» **WHAT TO PRODUCE**:
Using the records below, transcribe word for word the stretch from the line that contains "This screenshot has height=269, width=387." through the line that contains "The width and height of the screenshot is (1381, 920).", both end lines included, and nothing else.

*** DATA RECORDS ***

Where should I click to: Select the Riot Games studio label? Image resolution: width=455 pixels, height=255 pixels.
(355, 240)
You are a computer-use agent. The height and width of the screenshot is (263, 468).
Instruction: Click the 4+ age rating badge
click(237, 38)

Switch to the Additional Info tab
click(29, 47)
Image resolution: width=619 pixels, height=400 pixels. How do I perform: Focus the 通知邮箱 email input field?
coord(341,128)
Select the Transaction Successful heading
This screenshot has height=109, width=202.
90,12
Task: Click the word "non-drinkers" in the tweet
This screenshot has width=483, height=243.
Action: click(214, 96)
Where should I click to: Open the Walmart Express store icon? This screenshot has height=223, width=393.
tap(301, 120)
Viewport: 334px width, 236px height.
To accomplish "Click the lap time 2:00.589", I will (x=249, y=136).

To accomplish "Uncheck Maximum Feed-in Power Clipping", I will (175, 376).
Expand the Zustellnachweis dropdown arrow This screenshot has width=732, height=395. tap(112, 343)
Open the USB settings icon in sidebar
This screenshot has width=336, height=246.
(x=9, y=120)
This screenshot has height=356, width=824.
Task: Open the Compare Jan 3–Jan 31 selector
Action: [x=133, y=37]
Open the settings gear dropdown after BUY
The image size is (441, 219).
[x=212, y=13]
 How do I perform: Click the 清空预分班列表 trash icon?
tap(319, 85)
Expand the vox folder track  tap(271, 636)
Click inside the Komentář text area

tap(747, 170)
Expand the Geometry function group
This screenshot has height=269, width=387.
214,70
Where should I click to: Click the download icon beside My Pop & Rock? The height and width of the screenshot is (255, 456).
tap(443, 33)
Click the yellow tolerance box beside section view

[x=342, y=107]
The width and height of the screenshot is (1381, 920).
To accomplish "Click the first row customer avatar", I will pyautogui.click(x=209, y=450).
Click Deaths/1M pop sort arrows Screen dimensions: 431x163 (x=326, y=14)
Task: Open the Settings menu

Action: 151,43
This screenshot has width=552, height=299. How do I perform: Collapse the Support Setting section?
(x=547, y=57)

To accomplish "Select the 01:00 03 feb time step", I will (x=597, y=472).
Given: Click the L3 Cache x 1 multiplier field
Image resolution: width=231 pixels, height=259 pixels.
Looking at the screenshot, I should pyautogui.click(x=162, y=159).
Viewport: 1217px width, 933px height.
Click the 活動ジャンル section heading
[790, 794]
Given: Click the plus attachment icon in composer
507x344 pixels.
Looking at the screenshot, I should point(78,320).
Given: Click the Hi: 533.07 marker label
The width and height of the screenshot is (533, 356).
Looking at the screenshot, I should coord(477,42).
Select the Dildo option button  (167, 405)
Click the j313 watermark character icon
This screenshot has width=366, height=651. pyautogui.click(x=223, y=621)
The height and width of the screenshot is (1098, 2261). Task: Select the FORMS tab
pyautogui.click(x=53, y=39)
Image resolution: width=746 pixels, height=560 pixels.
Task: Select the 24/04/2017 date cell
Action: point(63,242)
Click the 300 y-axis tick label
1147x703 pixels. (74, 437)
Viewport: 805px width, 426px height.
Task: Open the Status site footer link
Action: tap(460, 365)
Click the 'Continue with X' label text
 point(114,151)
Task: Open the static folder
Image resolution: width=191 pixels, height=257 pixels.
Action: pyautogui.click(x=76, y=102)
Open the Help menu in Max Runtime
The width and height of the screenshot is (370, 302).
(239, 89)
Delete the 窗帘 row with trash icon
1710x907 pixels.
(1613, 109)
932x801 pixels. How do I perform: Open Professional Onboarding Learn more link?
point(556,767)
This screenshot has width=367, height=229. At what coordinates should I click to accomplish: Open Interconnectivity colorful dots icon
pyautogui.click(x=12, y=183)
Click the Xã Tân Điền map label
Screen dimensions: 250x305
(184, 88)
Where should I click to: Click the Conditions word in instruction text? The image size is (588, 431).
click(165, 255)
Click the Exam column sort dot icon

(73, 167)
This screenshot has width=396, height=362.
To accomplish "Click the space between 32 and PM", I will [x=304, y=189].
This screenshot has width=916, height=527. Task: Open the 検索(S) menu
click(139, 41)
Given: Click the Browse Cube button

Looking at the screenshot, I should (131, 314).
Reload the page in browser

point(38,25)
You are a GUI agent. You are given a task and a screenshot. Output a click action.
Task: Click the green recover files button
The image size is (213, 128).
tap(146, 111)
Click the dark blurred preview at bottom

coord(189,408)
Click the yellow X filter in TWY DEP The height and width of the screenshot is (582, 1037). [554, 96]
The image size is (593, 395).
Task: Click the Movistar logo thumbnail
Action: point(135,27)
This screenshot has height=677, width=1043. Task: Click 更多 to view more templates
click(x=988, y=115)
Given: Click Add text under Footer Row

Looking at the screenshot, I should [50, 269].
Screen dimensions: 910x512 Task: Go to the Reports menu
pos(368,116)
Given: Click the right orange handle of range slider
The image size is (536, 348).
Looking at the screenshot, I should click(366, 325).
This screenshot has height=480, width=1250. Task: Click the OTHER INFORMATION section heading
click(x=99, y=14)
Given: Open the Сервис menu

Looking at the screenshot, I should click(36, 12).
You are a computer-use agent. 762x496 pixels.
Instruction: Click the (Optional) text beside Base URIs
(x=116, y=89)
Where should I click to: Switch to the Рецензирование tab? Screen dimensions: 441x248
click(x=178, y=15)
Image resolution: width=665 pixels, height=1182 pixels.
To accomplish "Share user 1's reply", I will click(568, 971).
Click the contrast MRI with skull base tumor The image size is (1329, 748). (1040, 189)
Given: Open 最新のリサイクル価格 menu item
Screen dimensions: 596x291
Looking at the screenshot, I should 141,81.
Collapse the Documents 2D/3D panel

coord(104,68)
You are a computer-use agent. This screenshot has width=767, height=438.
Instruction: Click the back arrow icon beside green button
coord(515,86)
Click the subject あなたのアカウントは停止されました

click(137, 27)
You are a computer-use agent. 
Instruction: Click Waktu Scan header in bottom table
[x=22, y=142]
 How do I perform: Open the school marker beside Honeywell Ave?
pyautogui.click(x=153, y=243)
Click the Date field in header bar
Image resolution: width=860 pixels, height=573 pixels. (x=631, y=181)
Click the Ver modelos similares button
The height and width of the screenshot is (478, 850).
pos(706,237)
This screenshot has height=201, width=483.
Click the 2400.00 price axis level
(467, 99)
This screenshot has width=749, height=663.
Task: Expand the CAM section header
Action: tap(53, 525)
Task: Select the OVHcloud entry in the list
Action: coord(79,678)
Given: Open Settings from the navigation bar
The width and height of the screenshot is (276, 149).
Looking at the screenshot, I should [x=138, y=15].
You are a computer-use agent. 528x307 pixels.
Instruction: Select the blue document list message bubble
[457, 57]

***

» **WORKED SOLUTION**:
This screenshot has height=269, width=387.
214,70
Where should I click to: Click the download icon beside My Pop & Rock? The height and width of the screenshot is (255, 456).
tap(443, 33)
Click the yellow tolerance box beside section view

[x=342, y=107]
The width and height of the screenshot is (1381, 920).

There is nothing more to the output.